TAREFAS >>
1: Reproduza, sem alterações, o trecho do texto sobre as eleições venezuelanas que começa nas palavras "Recentemente, o" e termina em "2024 no país.".
2: Dê continuidade ao texto sobre as eleições venezuelanas a partir do ponto em que ele termina.

Além disso, o pesquisador
aponta para a hipocrisia das chamadas "democracias ocidentais", que
frequentemente contestam a legitimidade das eleições venezuelanas sem
apresentar evidências de fraude.
Ele destaca que
instituições como o Carter Center atestaram a segurança e transparência das
eleições venezuelanas. E argumenta que a visão ocidental de democracia como
sinônimo de liberalismo está equivocada e é prejudicial para a soberania da
Venezuela.
Por fim, Santos
expressa preocupação com o impacto da instabilidade econômica e política na
vida dos venezuelanos e destaca a necessidade de uma abordagem regional mais
coerente para promover a estabilidade na Venezuela — inclusive enfatizando o
papel crucial que o Brasil e outros países vizinhos têm a desempenhar nesse
processo.
Recentemente, o
Ministério das Relações Exteriores do Brasil emitiu uma nota dizendo que
acompanha o processo com "expectativa e preocupação".
·
Como funciona o sistema eleitoral da
Venezuela?
O pleito presidencial
venezuelano está marcado para 28 de julho, dentro do estipulado pelos Acordos
de Barbados, e o atual mandato é de seis anos.
O Conselho Nacional
Eleitoral venezuelano já formalizou o convite a Comunidade dos Estados
Latino-Americanos e Caribenhos (CELAC), Comunidade do Caribe (Caricom), União
Africana, União Europeia, especialistas da ONU, BRICS e Carter Center para
observar as eleições de 2024 no país.
Além de Maduro e do
governador de Zulia, Manuel Rosales, (que já perdeu para Chávez em 2006), há
outros dez candidatos presidenciais — Luis Eduardo Martínez, Enrique Márquez,
Benjamín Rausseo, Antonio Ecarri, Daniel Ceballos, Claudio Fermín, Javier Bertucci,
Juan Carlos Alvarado, Luis Ratti e José Brito.
Ø
Brasil e Colômbia citam 'preocupação' com
eleição na Venezuela; Caracas rebate: 'Intervencionistas'
Nesta terça-feira
(26), os ministérios das Relações Exteriores brasileiro e colombiano
expressaram preocupação sobre o processo eleitoral na Venezuela. Em resposta,
Caracas disse que o comunicado "cinzento" do Itamaraty parece ter
sido escrito "pelo Departamento de Estado dos EUA".
Em nota publicada no
site do Itamaraty, a chancelaria brasileira disse que "esgotado o prazo de
registro de candidaturas para as eleições presidenciais venezuelanas […], o
governo brasileiro acompanha com expectativa e preocupação o desenrolar do processo
eleitoral naquele país".
Segundo o ministro das
Relações Exteriores brasileiro, a candidata da oposição indicada pela
Plataforma Unitaria Democrática (PUD), "sobre a qual não pairavam decisões
judiciais, foi impedida de se registrar, o que não é compatível com os acordos
de Barbados".

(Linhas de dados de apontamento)
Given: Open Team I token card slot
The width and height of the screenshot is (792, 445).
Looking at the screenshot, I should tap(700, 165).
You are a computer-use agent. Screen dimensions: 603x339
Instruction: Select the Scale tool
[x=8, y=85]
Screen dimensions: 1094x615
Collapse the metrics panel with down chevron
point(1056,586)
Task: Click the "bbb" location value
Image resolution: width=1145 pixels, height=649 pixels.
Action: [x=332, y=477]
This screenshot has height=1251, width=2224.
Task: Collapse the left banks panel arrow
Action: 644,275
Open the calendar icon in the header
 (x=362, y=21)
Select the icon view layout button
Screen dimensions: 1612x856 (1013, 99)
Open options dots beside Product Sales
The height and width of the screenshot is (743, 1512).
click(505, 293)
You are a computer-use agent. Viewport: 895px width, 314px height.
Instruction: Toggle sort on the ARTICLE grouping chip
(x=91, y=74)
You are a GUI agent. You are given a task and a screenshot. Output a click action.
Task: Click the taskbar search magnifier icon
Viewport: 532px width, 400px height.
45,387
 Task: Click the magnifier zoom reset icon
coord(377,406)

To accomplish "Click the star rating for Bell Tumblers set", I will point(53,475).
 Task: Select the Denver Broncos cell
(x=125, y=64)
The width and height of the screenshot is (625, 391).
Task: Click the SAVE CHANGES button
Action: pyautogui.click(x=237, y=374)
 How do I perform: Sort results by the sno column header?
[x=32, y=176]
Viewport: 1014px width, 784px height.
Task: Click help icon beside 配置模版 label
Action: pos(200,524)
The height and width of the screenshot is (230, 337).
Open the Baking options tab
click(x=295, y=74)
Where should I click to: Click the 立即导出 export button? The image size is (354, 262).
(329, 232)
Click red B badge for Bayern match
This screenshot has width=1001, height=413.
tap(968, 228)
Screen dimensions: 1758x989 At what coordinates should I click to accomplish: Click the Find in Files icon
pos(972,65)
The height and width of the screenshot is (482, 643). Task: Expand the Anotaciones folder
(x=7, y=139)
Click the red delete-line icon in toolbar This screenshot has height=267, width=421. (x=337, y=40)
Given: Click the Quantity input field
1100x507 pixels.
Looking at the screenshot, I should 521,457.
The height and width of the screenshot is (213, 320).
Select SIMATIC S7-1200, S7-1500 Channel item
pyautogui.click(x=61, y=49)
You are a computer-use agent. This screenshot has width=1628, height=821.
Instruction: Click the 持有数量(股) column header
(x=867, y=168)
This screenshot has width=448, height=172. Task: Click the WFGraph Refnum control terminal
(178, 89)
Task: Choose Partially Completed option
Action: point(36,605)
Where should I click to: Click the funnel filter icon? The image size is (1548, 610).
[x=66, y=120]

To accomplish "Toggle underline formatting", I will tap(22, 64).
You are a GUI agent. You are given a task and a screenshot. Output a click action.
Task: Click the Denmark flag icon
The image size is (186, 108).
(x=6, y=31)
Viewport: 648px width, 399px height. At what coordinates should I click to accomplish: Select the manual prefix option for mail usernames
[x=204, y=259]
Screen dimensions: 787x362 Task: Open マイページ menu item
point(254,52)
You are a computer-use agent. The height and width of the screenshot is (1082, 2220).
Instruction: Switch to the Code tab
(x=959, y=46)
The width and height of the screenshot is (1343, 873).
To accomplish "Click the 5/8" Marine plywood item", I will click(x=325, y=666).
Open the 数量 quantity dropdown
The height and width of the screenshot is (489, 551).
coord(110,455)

LISTA DE RESPOSTAS >>
1:
Recentemente, o
Ministério das Relações Exteriores do Brasil emitiu uma nota dizendo que
acompanha o processo com "expectativa e preocupação".
·
Como funciona o sistema eleitoral da
Venezuela?
O pleito presidencial
venezuelano está marcado para 28 de julho, dentro do estipulado pelos Acordos
de Barbados, e o atual mandato é de seis anos.
O Conselho Nacional
Eleitoral venezuelano já formalizou o convite a Comunidade dos Estados
Latino-Americanos e Caribenhos (CELAC), Comunidade do Caribe (Caricom), União
Africana, União Europeia, especialistas da ONU, BRICS e Carter Center para
observar as eleições de 2024 no país.

2:
"O Brasil está
pronto para, em conjunto com outros membros da comunidade internacional,
cooperar para que o pleito anunciado para 28 de julho constitua um passo firme
para que a vida política se normalize e a democracia se fortaleça na Venezuela,
país vizinho e amigo do Brasil. O Brasil reitera seu repúdio a quaisquer tipos
de sanção que, além de ilegais, apenas contribuem para isolar a Venezuela e
aumentar o sofrimento do seu povo", afirmou o Itamaraty.
O governo brasileiro
participou ativamente das negociações em Barbados ocorridas no último 17 de
outubro, quando Caracas firmou um tratado com o governo dos Estados Unidos em
que se compromete a organizar um pleito presidencial competitivo e a permitir que
ele seja monitorado por observadores internacionais.
Em troca, a Casa
Branca aliviaria as sanções contra a indústria de petróleo do país
sul-americano.
A Colômbia também
expressou preocupação sobre o pleito em um comunicado publicado por sua
chancelaria nesta terça-feira (26), afirmando que se preocupa com o registro de
candidatura da oposição que pode "afetar a confiança de alguns setores da
comunidade internacional na transparência e competitividade do processo
eleitoral".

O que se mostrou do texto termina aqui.